▸ **Exercise brief**
Would you transcribe the entries below, beginning at the line with "Where should I click to: Expand" and ending after the line with "How do I perform: Click the 成都 city link?", exactly, with no picture and nothing more?

▸ **Working data**
┄┄┄┄┄┄┄┄┄┄

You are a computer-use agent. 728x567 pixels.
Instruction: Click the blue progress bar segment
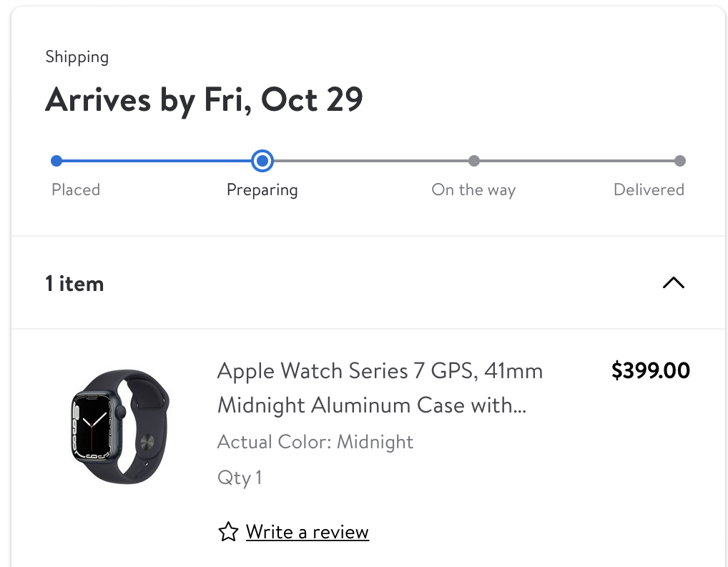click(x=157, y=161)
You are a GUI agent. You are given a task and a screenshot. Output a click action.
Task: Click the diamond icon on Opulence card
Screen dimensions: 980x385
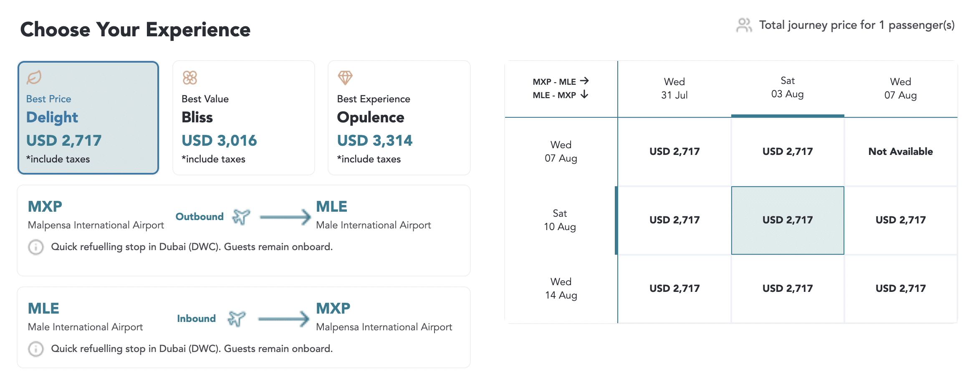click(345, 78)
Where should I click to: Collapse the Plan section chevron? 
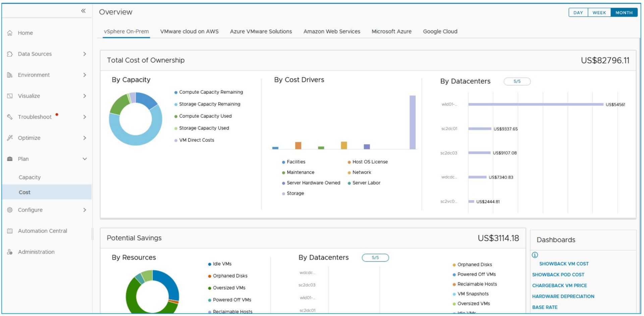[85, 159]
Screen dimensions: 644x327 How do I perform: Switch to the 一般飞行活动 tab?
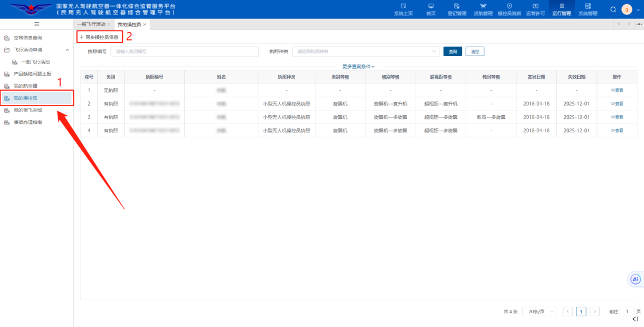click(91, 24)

┄┄┄┄┄┄┄┄┄┄

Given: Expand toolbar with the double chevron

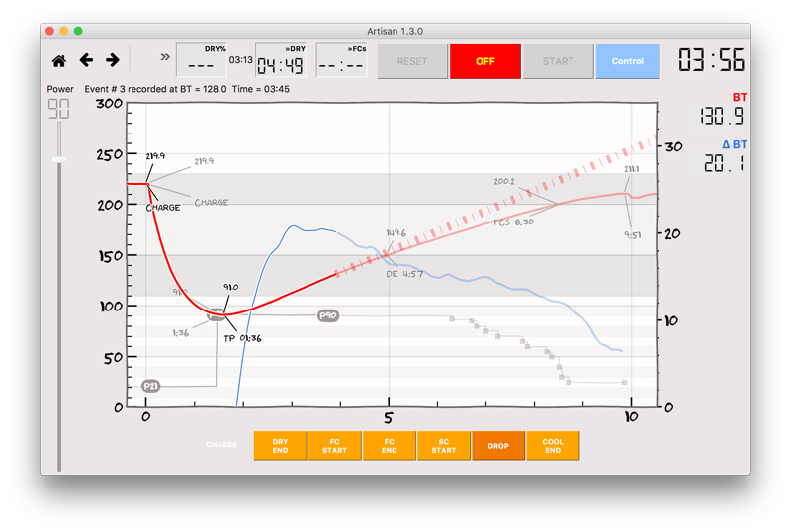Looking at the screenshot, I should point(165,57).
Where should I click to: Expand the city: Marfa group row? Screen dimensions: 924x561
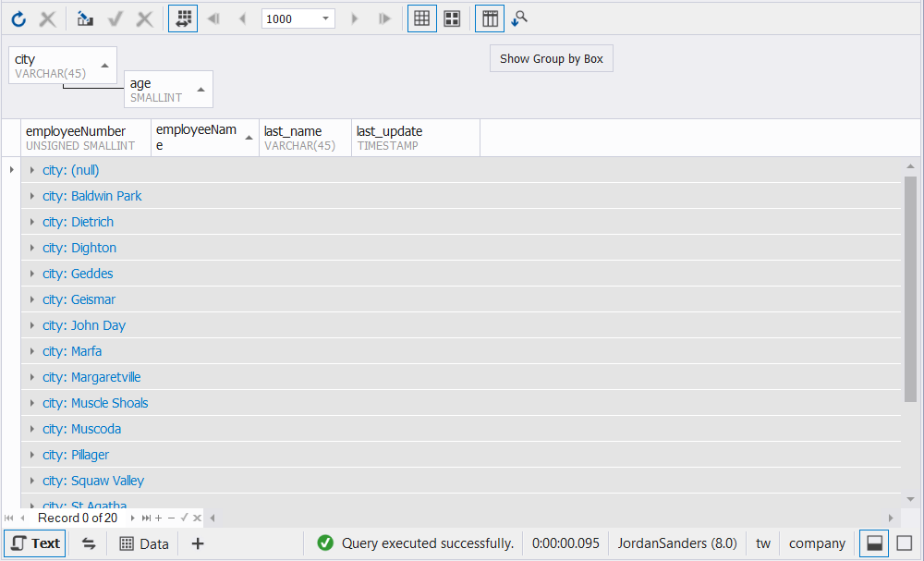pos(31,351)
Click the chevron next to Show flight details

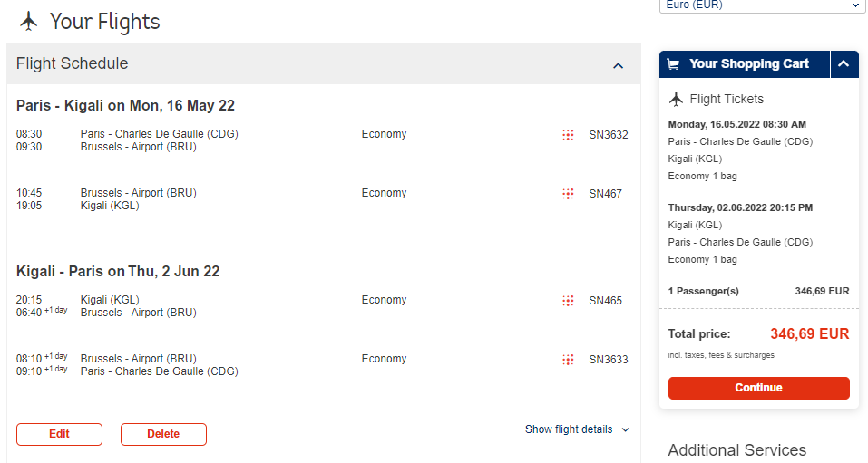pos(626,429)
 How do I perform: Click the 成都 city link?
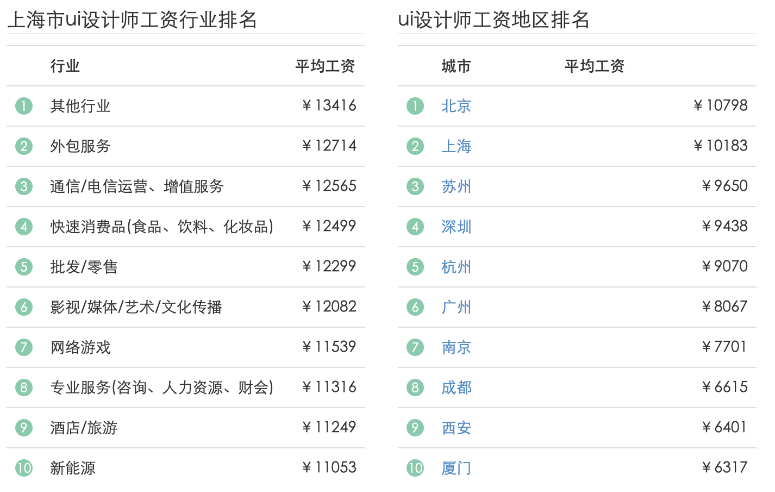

┄┄┄┄┄┄┄┄┄┄

▸ **Solution for this task**
Where should I click to: Expand the city: Marfa group row? Screen dimensions: 924x561
pos(31,351)
Click the chevron next to Show flight details

pos(626,429)
 How do I perform: Click the 成都 city link?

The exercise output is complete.